Ja, Inklusion ist eine gesamtgesellschaftliche Aufgabe, meine Damen und Herren. Sie setzt folgerichtig am Bildungssystem an. Was heißt das nun für unser saarländisches Bildungssystem? Klar ist, das ist auch unbestritten, wir starten nicht bei null. Im Schuljahr 2013/2014 werden unsere Schulen von 6.463 Schülerinnen und Schülern mit anerkanntem sonderpädagogischem Förderbedarf besucht. 3.464 davon werden in Förderschulen unterrichtet, 2.999 werden in Integrationsmaßnahmen an Regelschulen gefördert. Die Integrationsquote beträgt landesweit 46,4 Prozent. Inklusion aber unterscheidet sich deutlich von unserem bisherigen Verständnis der Integration. Während das System der Integration eine Anpassungsleistung von den behinderten Menschen verlangt, nimmt die Inklusion nicht den einzelnen Menschen, sondern die Gesellschaft in den Blick und fordert von dieser die Anpassungsleistung.
Für ein inklusives Bildungssystem bedeutet das, eine Schule ist erst dann inklusiv, wenn sie die Individualität ihrer Schülerinnen und Schüler respektiert und sie als Vielfalt und Bereicherung anerkennt, anstatt das vermeintliche „Anderssein" zum Grund von Ausgrenzung zu machen. In einem inklusiven Bildungssystem erhält jedes Kind die Unterstützung, die seinen individuellen Förderbedarfen entspricht.
Der Gesetzentwurf der Regierung des Saarlandes zur Änderung schulrechtlicher Regelungen, den wir heute in Erster Lesung beraten, ist ein wichtiger Schritt auf dem Weg zur inklusiven Schule. Mit diesem Gesetzentwurf wird nicht allein der Begriff Integration durch Inklusion ersetzt, mit diesem Gesetzentwurf ermöglichen wir das vollumfängliche gemeinsame Unterrichten, das gemeinsame Lernen behinderter und nicht behinderter Kinder.
Jedes Kind wird die Unterstützung erhalten, die seinem individuellen Förderbedarf entspricht. Wir werden damit Bedingungen schaffen, die den Fähigkei
ten, Begabungen und Bedürfnissen der Einzelnen gerecht werden. Der vorliegende Gesetzentwurf setzt das in der UN-Behindertenrechtskonvention verankerte Recht auf Besuch einer Regelschule für Kinder mit und ohne Beeinträchtigungen um und stellt dabei das echte Wahlrecht der Eltern sicher.
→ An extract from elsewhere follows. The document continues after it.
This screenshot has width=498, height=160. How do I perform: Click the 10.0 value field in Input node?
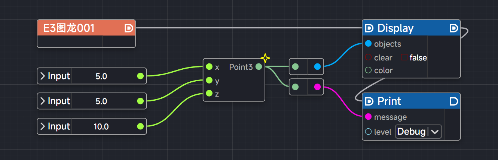[x=101, y=127]
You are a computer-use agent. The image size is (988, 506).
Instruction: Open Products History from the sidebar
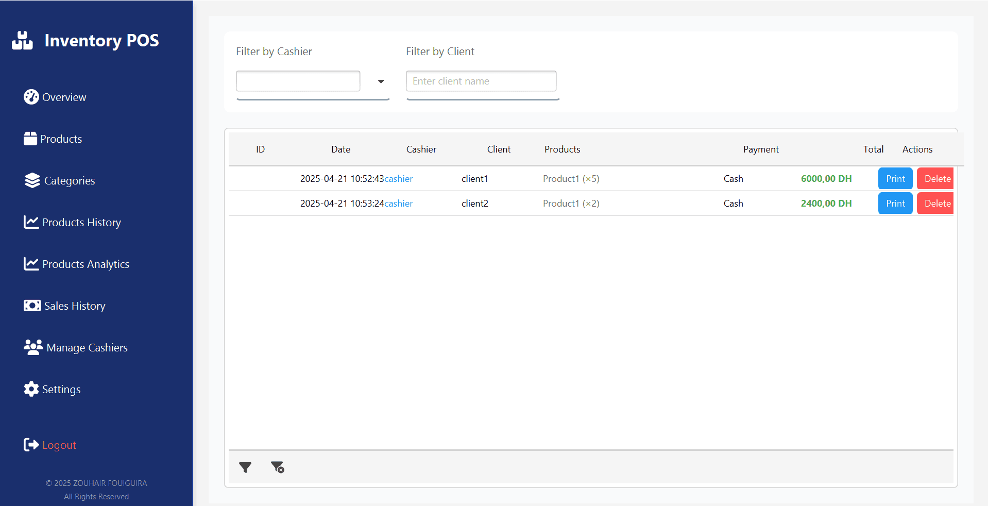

Alle öffentlichen Schulen der Regelform werden aufwachsend inklusive Schulen werden. Die Regelungen über die inklusive Schule sollen im Hinblick auf die einzelnen Schulformen zeitlich gestaffelt in Kraft treten. Das, Frau Spaniol, ist auch eine Ressourcenfrage.
Ab dem Schuljahr 2014/15 werden die Regelungen zur inklusiven Schule zunächst auf die Grundschulen Anwendung finden. Richtig und wichtig ist, dass in § 1 Schulordnungsgesetz in der Überschrift und im Text der Grundgedanke der UN-Behindertenrechtskonvention aufgenommen wird und die Inklusion als Leitgedanke für den schulischen Bereich festgeschrieben wird. Das ist ein klares bildungspolitisches Bekenntnis der Großen Koalition im Saarland.